PTSD psychotherapy improves blood pressure but leaves HPA axis feedback sensitivity stable and unaffected: First evidence from a pre-post treatment study.

Although key to development of tailored drugs for augmentation treatment of psychotherapy for posttraumatic stress disorder (PTSD), the biological correlates of PTSD remission are still unknown, probably because pre-post treatment studies searching for them are rare. Not even the feedback sensitivity of the otherwise well-studied hypothalamic-pituitary-adrenal (HPA) axis nor arterial blood pressure (BP), which was previously reported to be elevated in PTSD patients, have so far been analyzed during PTSD treatment. To narrow this knowledge gap, we first performed an overnight dexamethasone suppression test (DST) in a mixed-sex cohort of 25 patients with severe PTSD vs. 20 non-traumatized healthy controls (nt-HC). In addition to hormones, BP and heart rate (HR) were measured at each of the four assessment points (APs). Second, the same parameters were assessed again in 16 of these patients after 12 sessions of integrative trauma-focused cognitive behavioral therapy (iTF-CBT). In relation to nt-HC, PTSD patients showed a significant elevation in HR and diastolic BP while their systolic BP, DST outcomes and basal serum cortisol levels (BSCL) were not significantly altered. In response to iTF-CBT, PTSD symptoms and dysfunctional stress coping strategies improved significantly in PTSD patients. Most important, also their systolic and diastolic BP levels ameliorated at distinct APs while their DST outcomes and BSCL remained unchanged. To our knowledge, this is the first pre-post treatment study assessing the stability of the DST outcome and BP levels during PTSD treatment. Our results provide first evidence for a non-involvement of HPA axis feedback sensitivity in PTSD symptom improvement and, furthermore, suggest a possible role for BP-regulating pathways such as the sympathetic nervous system in PTSD remission. Limitations arise from the small sample size, the lack of an untreated patient group and drug treatment of patients.

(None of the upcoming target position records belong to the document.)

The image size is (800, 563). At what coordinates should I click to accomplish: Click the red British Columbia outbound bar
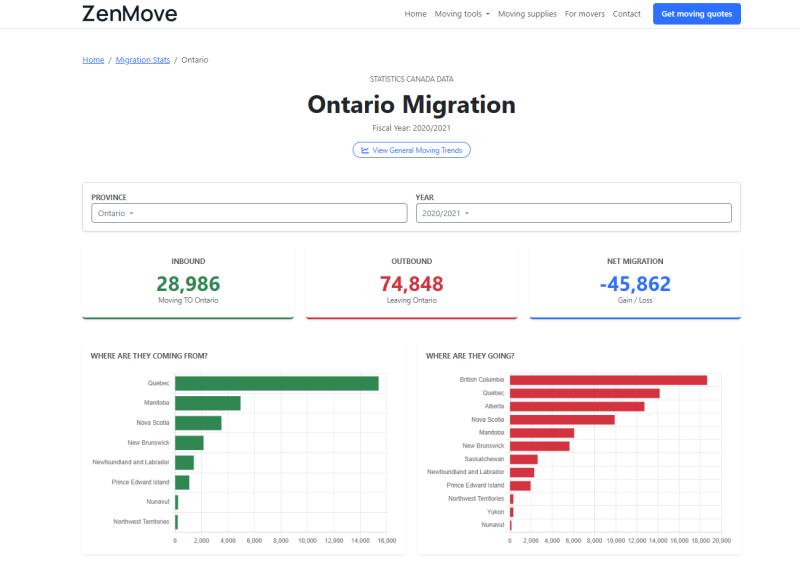click(608, 380)
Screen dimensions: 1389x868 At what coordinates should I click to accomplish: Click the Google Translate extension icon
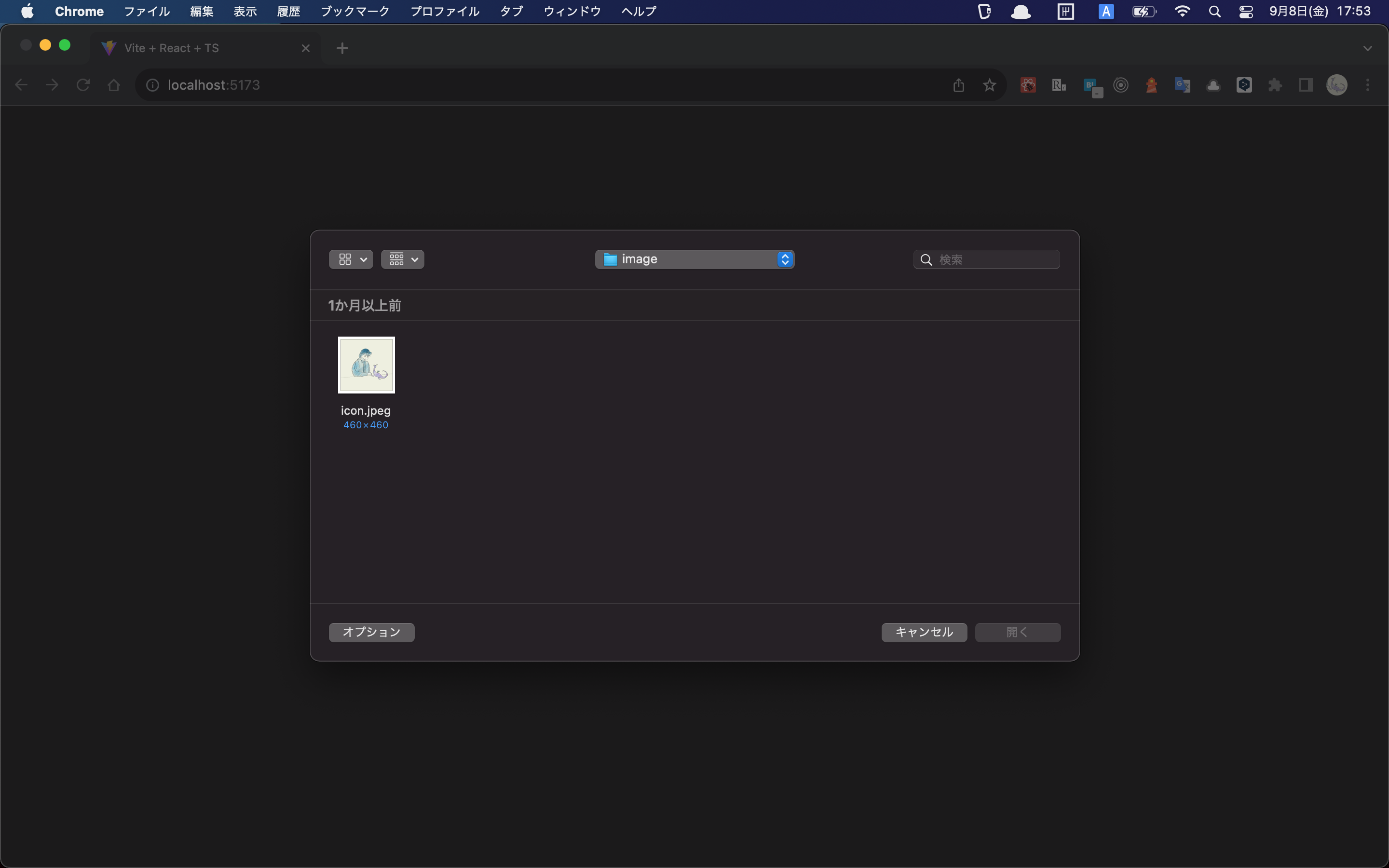(x=1183, y=85)
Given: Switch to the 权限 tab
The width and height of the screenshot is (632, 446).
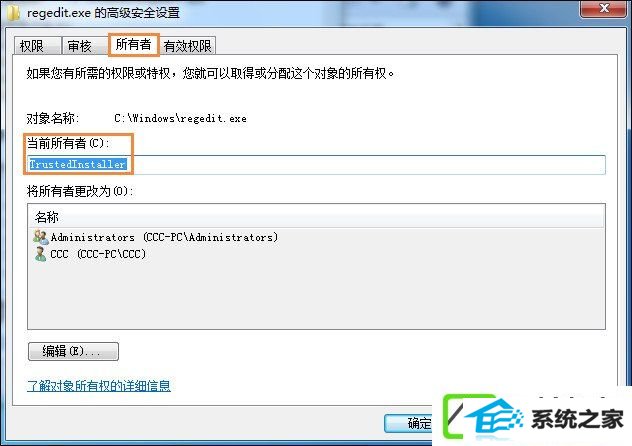Looking at the screenshot, I should point(37,46).
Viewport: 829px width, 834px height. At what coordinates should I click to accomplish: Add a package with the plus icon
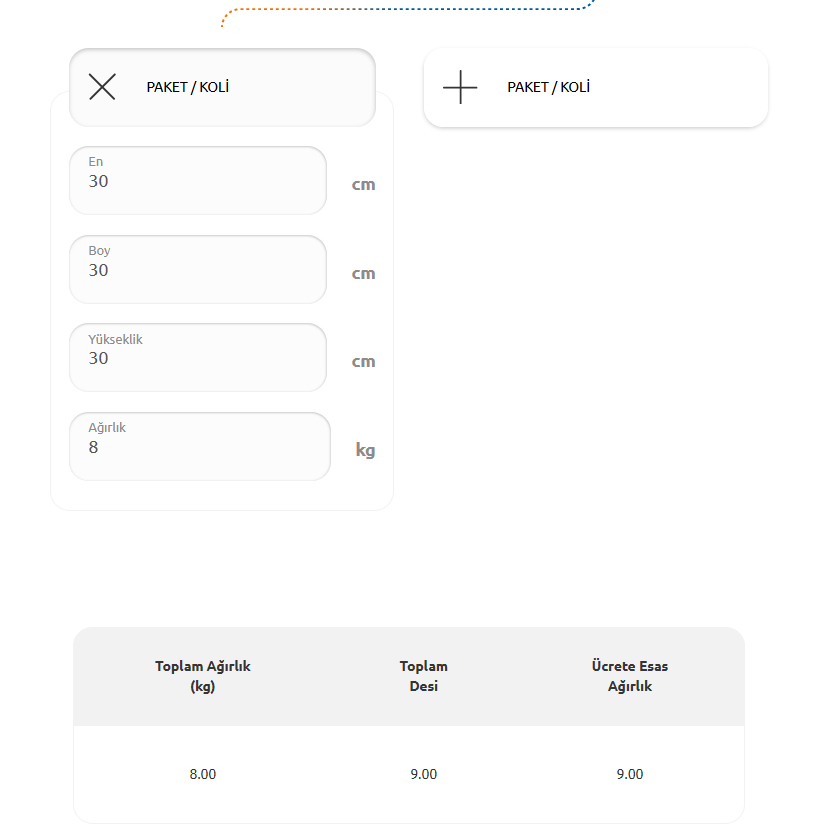click(460, 87)
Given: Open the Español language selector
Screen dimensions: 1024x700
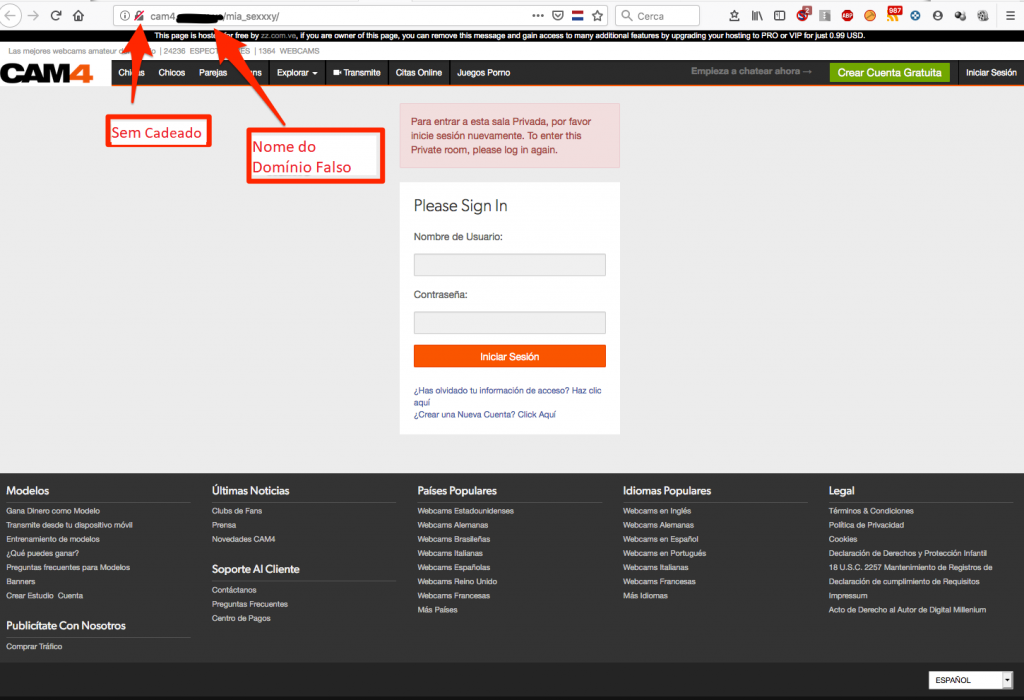Looking at the screenshot, I should coord(970,680).
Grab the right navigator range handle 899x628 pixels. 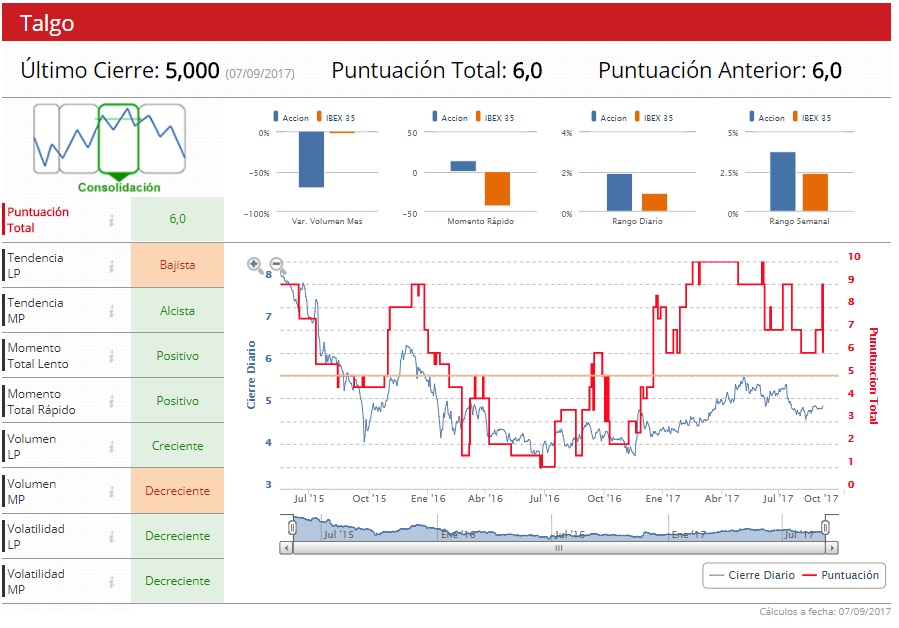click(826, 527)
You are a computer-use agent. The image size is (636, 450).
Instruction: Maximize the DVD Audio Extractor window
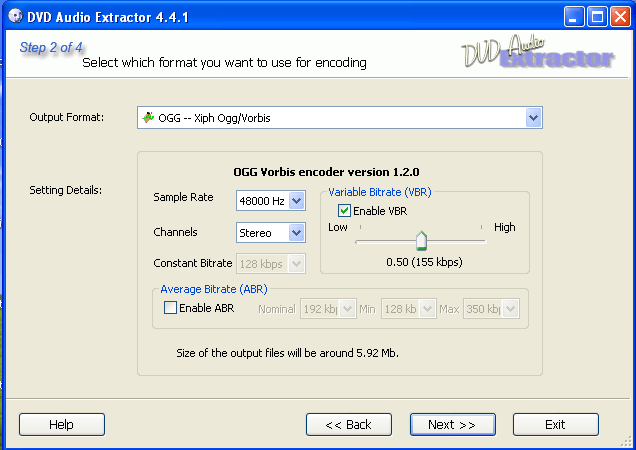[596, 16]
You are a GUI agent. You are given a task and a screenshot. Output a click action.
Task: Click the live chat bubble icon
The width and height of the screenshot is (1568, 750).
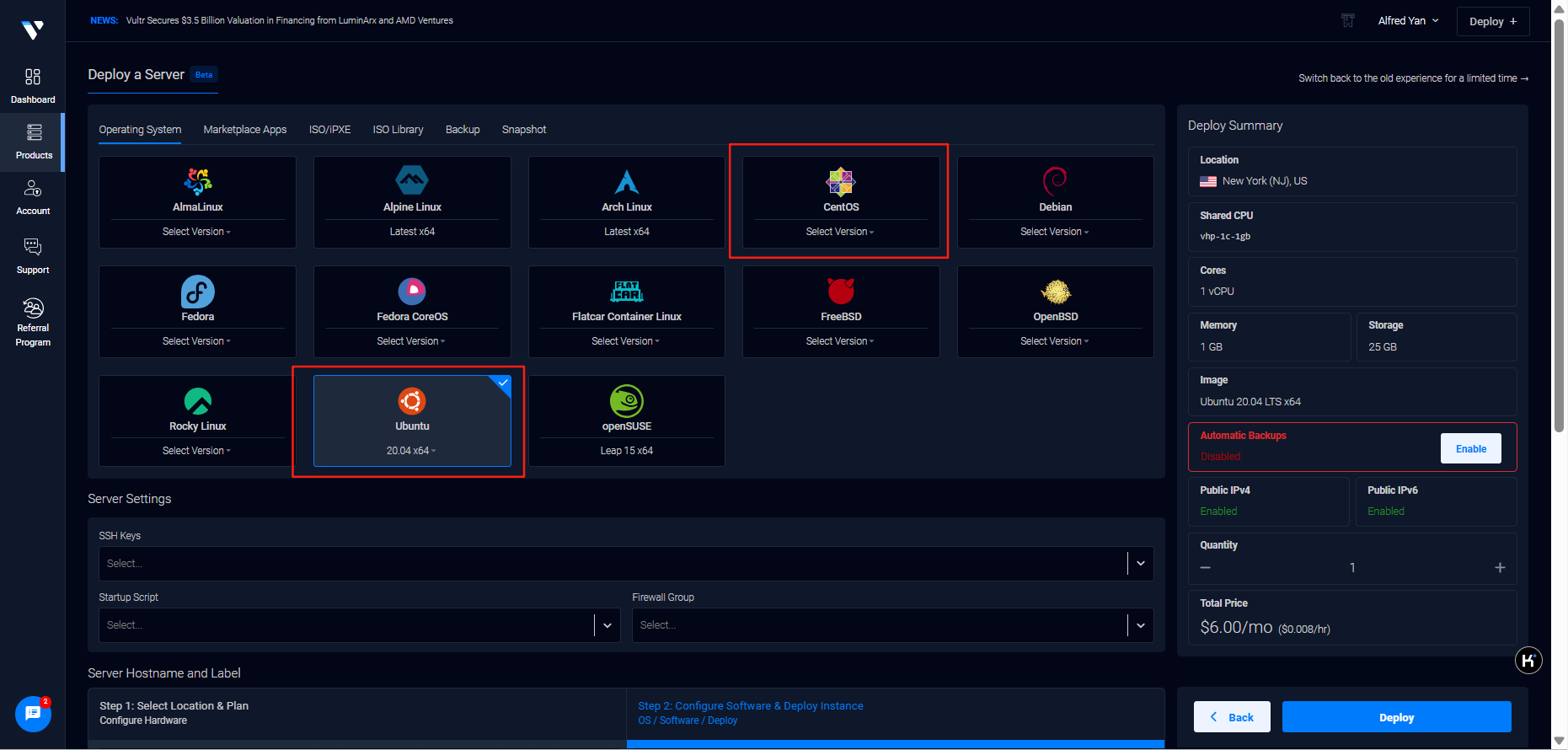point(33,714)
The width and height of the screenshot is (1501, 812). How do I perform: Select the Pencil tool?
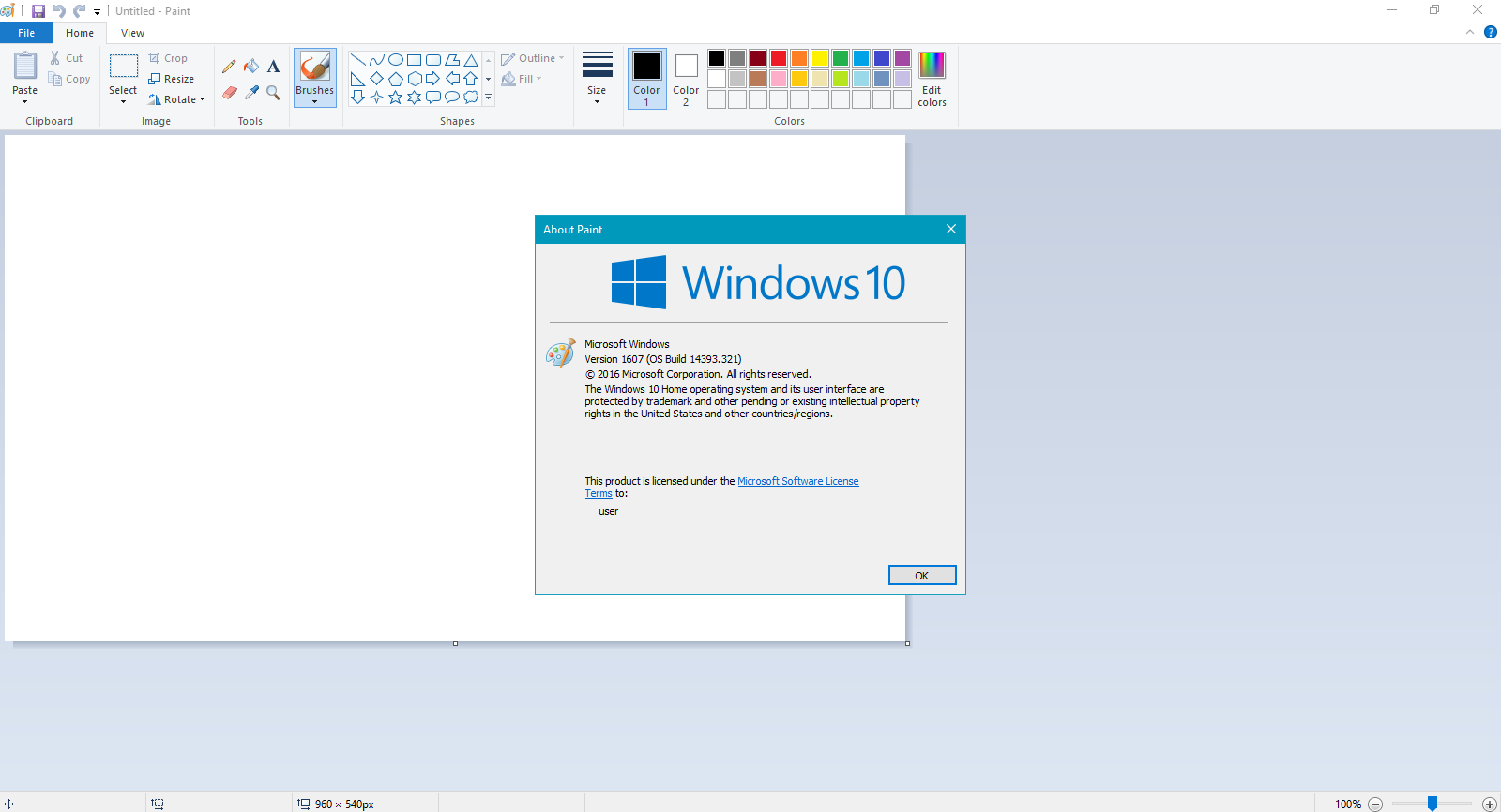point(229,67)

Identification and characterization of HPA-axis reactivity endophenotypes in a cohort of female PTSD patients.

Analysis of the function of the hypothalamic-pituitary-adrenal (HPA)-axis in patients suffering from posttraumatic stress disorder (PTSD) has hitherto produced inconsistent findings, inter alia in the Trier Social Stress Test (TSST). To address these inconsistencies, we compared a sample of 23 female PTSD patients with either early life trauma (ELT) or adult trauma (AT) or combined ELT and AT to 18 age-matched non-traumatized female healthy controls in the TSST which was preceded by intensive baseline assessments. During the TSST, we determined a variety of clinical, psychological, endocrine and cardiovascular parameters as well as expression levels of four HPA-axis related genes. Using a previously reported definition of HPA-axis responsive versus non-responsive phenotypes, we identified for the first time two clinically and biologically distinct HPA-axis reactivity subgroups of PTSD. One subgroup ("non-responders") showed a blunted HPA-axis response and distinct clinical and biological characteristics such as a higher prevalence of trauma-related dissociative symptoms and of combined AT and ELT as well as alterations in the expression kinetics of the genes encoding for the mineralocorticoid receptor (MR) and for FK506 binding protein 51 (FKBP51). Interestingly, this non-responder subgroup largely drove the relatively diminished HPA axis response of the total cohort of PTSD patients. These findings are limited by the facts that the majority of patients was medicated, by the lack of traumatized controls and by the relatively small sample size. The here for the first time identified and characterized HPA-axis reactivity endophenotypes offer an explanation for the inconsistent reports on HPA-axis function in PTSD and, moreover, suggest that most likely other factors than HPA-axis reactivity play a decisive role in determination of PTSD core symptom severity.